Memposisikan Indonesia sebagai "penjaga moral internasional" memiliki keuntungan simbolik, tapi juga risiko.
Kritikus dapat menyudutkan bahwa negara ini belum sepenuhnya menyelesaikan berbagai persoalan HAM domestik (misalnya isu Papua atau penanganan aksi demonstrasi).
Jika narasi luar negeri terlalu tinggi tanpa kredibilitas internal, pidato bisa dimaknai sebagai "lipstick diplomacy"---menutupi keretakan domestik.
4. Ketidakpastian dunia dan rivalitas kekuatan
Panggung internasional saat ini ditandai dengan konfrontasi kekuatan besar (AS-China, Rusia-Barat) dan fragmentasi diplomasi multilateral. Tekanan geopolitik dan konflik lokal akan memaksa setiap aktor menimbang antara moralitas dan real-politik.Â
Dalam kerangka seperti itu, pidato Prabowo yang penuh idealisme bisa "tender" ketika berhadapan dengan kenyataan tekanan dagang, sanksi, ataupun konflik kepentingan negara besar.
Penutup
Pidato Presiden Prabowo di Sidang Majelis Umum PBB ke-80 adalah sinyal kuat bahwa pemerintahan barunya berambisi untuk dipandang sebagai aktor global, bukan sekadar negara median yang menunggu keputusan kekuatan besar.

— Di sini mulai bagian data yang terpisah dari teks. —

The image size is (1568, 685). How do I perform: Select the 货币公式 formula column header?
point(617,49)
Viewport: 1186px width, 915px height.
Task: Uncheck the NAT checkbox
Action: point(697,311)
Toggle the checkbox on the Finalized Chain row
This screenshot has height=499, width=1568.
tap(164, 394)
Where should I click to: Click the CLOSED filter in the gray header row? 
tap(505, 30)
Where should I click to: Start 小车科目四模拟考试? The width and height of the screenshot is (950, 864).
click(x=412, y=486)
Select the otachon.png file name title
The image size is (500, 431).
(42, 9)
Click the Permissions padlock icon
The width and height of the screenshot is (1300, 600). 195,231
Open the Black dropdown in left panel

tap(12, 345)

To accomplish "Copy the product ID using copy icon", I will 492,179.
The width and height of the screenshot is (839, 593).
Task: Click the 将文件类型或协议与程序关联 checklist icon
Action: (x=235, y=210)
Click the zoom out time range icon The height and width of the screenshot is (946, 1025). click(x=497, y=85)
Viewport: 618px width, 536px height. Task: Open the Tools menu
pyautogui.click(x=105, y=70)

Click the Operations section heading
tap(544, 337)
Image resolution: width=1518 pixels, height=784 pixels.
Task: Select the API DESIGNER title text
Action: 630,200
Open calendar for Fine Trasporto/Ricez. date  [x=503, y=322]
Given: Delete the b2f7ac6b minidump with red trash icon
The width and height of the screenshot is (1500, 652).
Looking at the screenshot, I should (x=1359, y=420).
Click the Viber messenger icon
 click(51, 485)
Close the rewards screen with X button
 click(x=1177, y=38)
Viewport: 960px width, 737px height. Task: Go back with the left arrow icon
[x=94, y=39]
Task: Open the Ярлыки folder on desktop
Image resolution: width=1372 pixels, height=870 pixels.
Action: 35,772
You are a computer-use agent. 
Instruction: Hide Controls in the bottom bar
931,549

Di dalamnya terkandung kombinasi antara moralitas, strategi diplomasi aktif, dan narasi pembangunan domestik yang diharapkan memperkuat posisi global Indonesia.
Namun, inisiatif-inisiatif ambisius itu menghadapi ujian realitas---ketegangan antara retorika dan kapasitas, antara moralitas dan batas kekuasaan, antara kepentingan domestik dan tekanan geopolitik.
Bila langkah-langkah praktis tidak menyusul, pidato ini bisa hanya menjadi "momen gemilang" tanpa jejak stratejik jangka panjang.